*** Opening INFORMATION ***

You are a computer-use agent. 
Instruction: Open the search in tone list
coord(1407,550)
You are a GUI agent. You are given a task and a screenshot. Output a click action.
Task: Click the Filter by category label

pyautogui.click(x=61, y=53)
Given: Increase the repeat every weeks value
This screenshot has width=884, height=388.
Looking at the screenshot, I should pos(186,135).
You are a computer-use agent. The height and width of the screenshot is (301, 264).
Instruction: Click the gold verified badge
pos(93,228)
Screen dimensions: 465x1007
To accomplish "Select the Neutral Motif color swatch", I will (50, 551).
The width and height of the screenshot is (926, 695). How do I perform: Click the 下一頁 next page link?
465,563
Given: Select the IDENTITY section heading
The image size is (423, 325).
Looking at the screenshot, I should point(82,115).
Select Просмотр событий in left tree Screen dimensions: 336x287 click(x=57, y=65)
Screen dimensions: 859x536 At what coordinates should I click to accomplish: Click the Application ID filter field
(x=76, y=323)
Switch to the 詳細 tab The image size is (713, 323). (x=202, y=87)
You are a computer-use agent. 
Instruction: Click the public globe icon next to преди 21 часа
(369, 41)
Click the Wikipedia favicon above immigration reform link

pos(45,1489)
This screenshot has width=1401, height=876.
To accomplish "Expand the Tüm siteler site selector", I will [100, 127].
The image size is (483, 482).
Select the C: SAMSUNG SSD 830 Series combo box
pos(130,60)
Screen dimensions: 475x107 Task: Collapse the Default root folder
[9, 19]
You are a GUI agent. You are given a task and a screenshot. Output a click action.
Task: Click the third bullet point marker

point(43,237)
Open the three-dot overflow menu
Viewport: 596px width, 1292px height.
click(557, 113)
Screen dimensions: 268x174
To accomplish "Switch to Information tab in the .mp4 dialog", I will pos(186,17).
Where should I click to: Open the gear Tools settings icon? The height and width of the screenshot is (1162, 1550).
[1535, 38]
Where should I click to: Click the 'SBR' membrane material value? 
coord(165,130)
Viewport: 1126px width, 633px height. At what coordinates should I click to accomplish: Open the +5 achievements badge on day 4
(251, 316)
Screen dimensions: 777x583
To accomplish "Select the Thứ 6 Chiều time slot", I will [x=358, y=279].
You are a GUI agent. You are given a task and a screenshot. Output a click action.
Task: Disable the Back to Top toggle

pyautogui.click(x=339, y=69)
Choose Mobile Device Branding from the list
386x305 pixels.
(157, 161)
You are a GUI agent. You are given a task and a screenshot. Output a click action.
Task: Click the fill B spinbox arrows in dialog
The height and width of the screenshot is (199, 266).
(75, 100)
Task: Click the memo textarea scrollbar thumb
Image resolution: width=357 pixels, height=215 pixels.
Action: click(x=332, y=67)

*** Closing INFORMATION ***

TASK PROMPT
Copy every line in the entries above that has the string "will" in it.

ANSWER TO THIS PROBLEM
To accomplish "Select the Neutral Motif color swatch", I will (50, 551).
To accomplish "Expand the Tüm siteler site selector", I will [100, 127].
To accomplish "Switch to Information tab in the .mp4 dialog", I will pos(186,17).
To accomplish "Select the Thứ 6 Chiều time slot", I will [x=358, y=279].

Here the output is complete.